All of the words exchanged between them echoed in my head as I watched Momma at the piano. She was so beautiful. My aunt looked dowdy in comparison in her print dress that seemed right for the kitchen but nowhere else.
I yelped from the pain of a pinch on my arm. There was Vera in her nightgown, and she was not supposed to come downstairs until Papa told her she could—and so far he hadn’t. Vera never came near me that she didn’t hurt me in some minor way. “Your mother is nothing but a big show-off,” she whispered. “A woman as pregnant as she is shouldn’t show herself.” Yet, when I glanced at Vera, I saw admiration in her eyes as she, too, caught the rhythm of Momma’s music.
“The First Audrina could play piano just like that,” said Vera in my ear.
“She could read music, too, and the watercolors she painted! You can’t do anything in comparison.”
“Neither can you!” I flared back, but I was hurt again. “Good night, Vera. You’d better disappear when I do, or else Papa might see you and punish you again.”
I headed back for my room. Halfway up the stairs, I looked back to see Vera still hiding behind the beaded portieres, clinging to them for balance as her feet shuffled in rhythm to the music; watching until the very end.
It wasn’t until the noise below stopped that I was able to fall into a deep and dreamless sleep. It was my way to toss restlessly, and Vera’s way to sleep soundly. I was wishing I had that knack when I drifted off, only to be awakened what seemed only seconds later. My parents were arguing violently.
No wonder Momma didn’t like parties with Papa. Every time we had a party it ended this way. Lord, I prayed as I slipped out of bed, today is my ninth birthday and this isn’t a good way for it to start. Please let it be like March and go out like a lamb.
Vera was already kneeling on the hall carpet, peeking through the keyhole. She held a cautioning finger before her lips and silently gestured for me to go away. I didn’t like her spying on my parents and I refused to leave. Instead, I knelt beside her and tried to shove her away.

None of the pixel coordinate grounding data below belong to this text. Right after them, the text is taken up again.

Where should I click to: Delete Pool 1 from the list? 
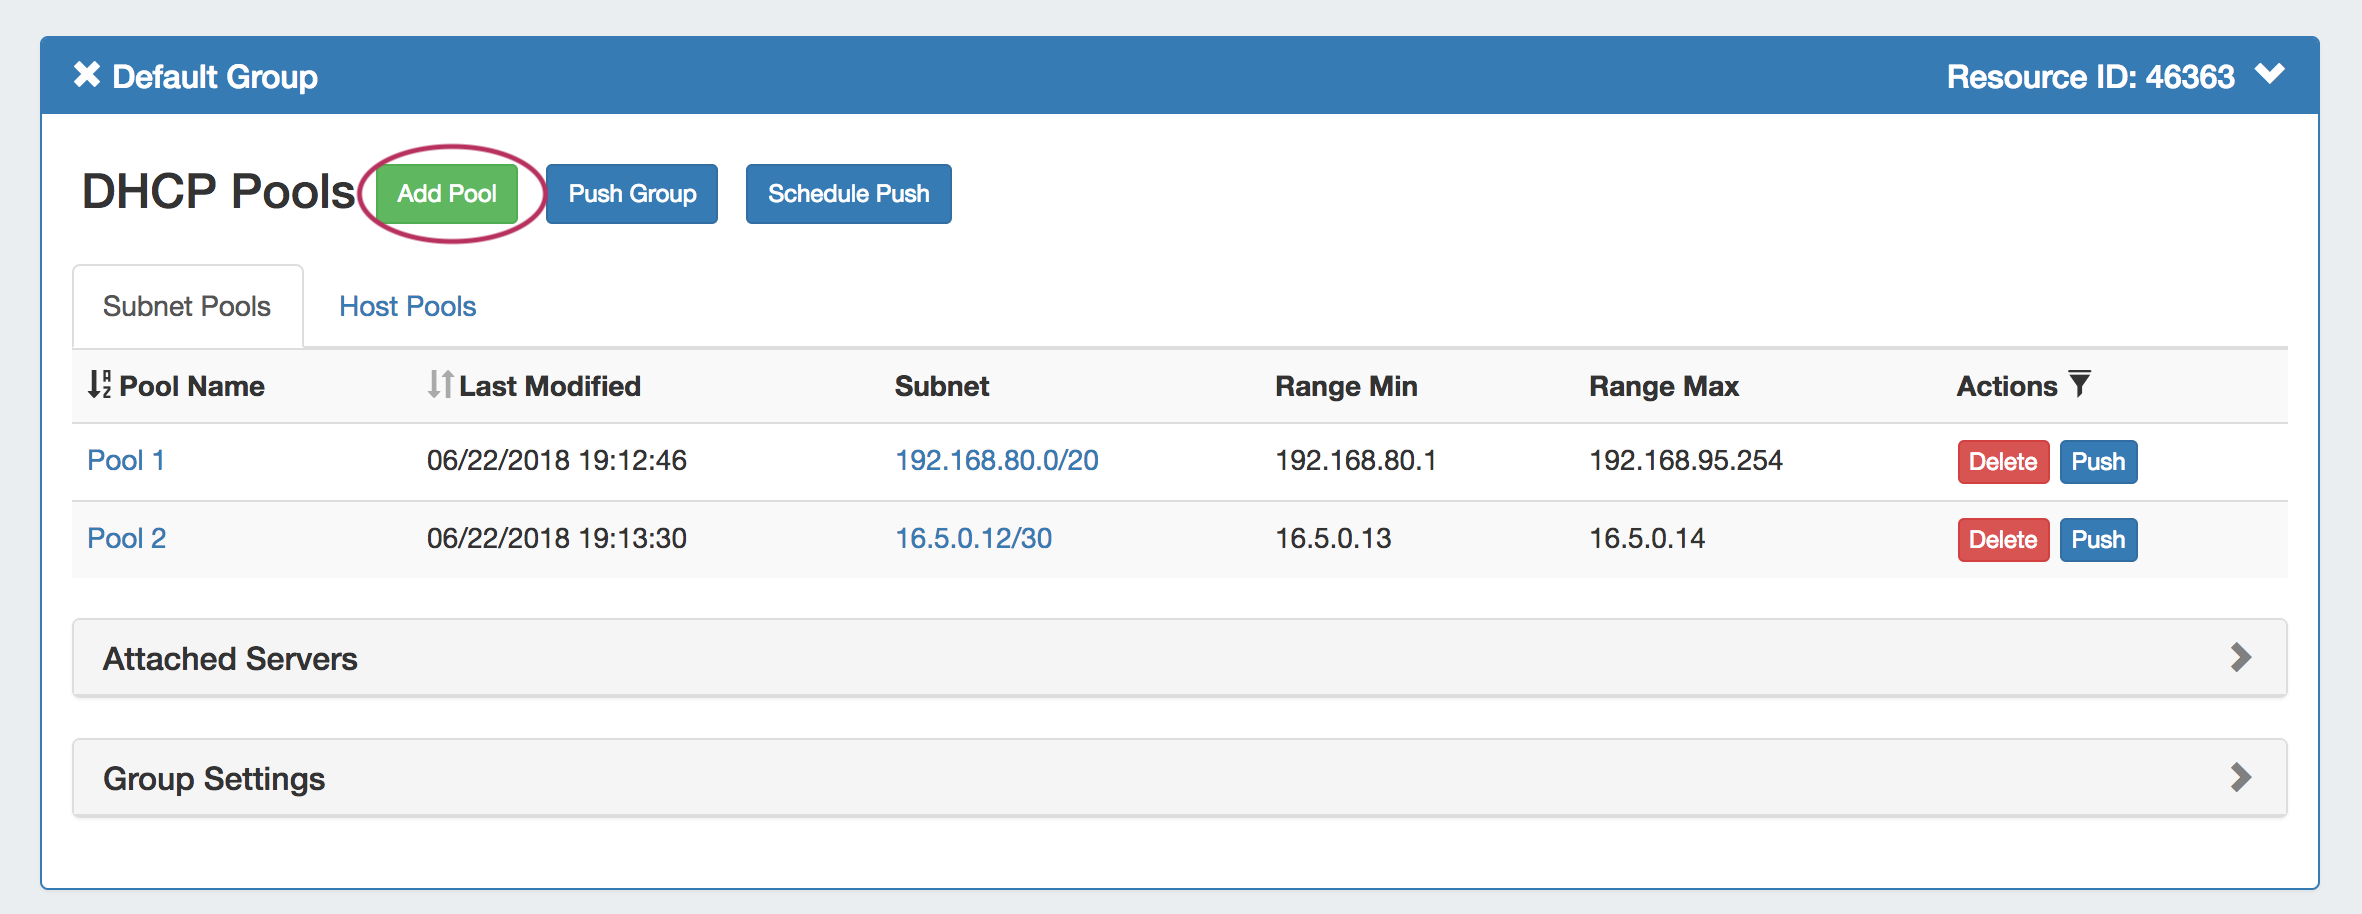click(2002, 462)
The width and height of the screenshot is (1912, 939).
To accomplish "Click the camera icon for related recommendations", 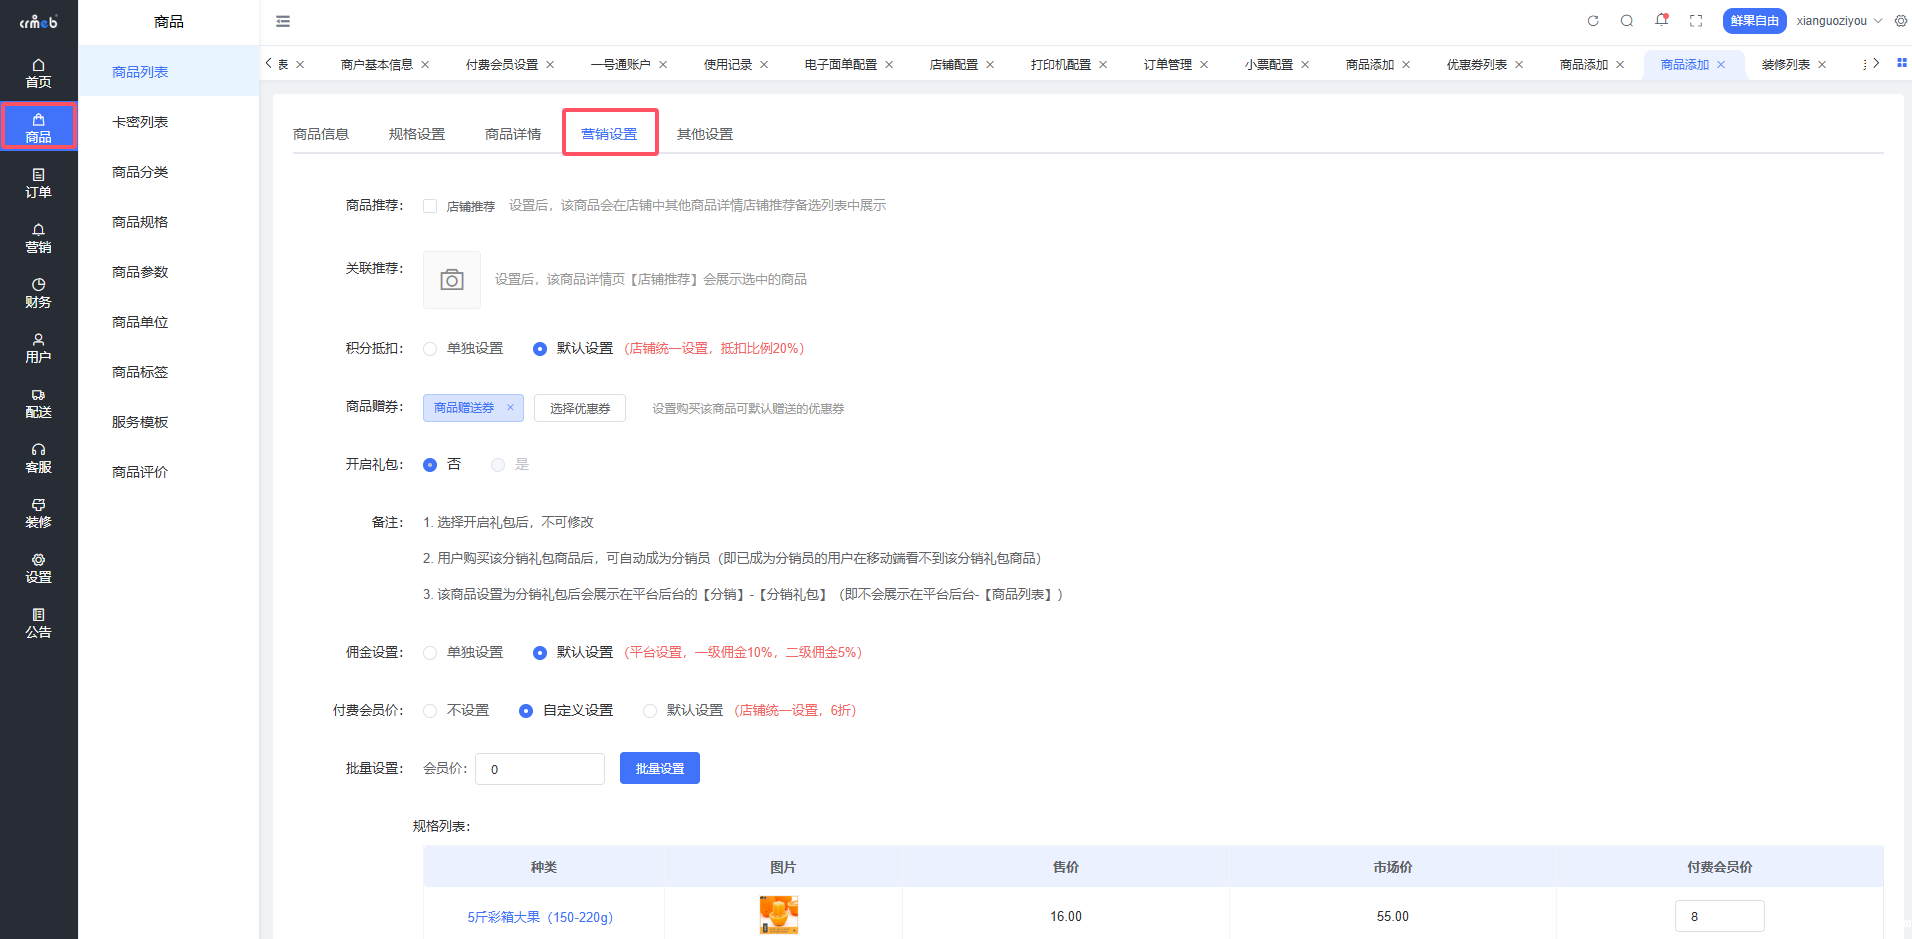I will pos(452,280).
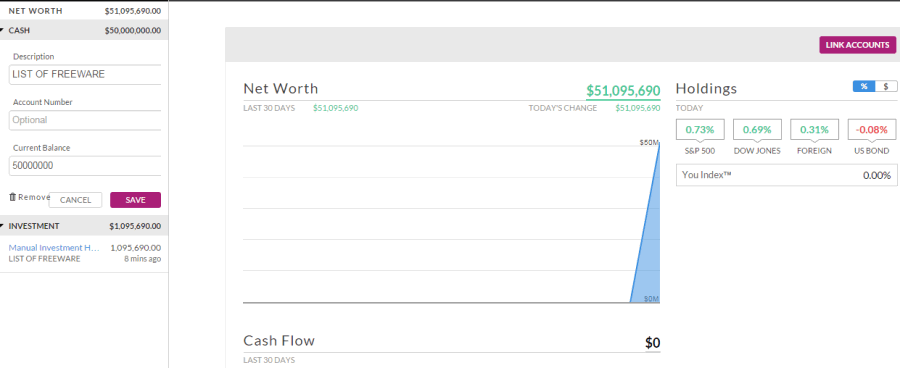This screenshot has height=368, width=900.
Task: Switch Holdings view to percent
Action: click(x=864, y=86)

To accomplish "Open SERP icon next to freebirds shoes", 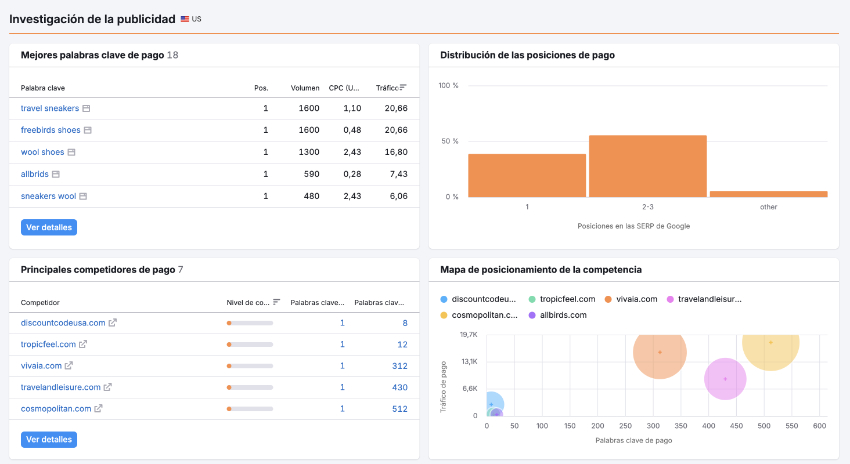I will click(88, 130).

Papa’s strong voice came right through the solid oak door. “And in your condition, too, you danced like some cheap little tramp. You made a fool of yourself, Lucietta.”
“Leave me alone, Damian!” cried Momma, as I must have heard her cry a hundred times or more. “You invite guests without telling me in advance. You go out and buy liquor we can’t afford, and flowers, and champagne for them to drink, and even hand me a glass, and when I get drunk you become enraged. What am I supposed to do at a party? Sit around and watch you perform?”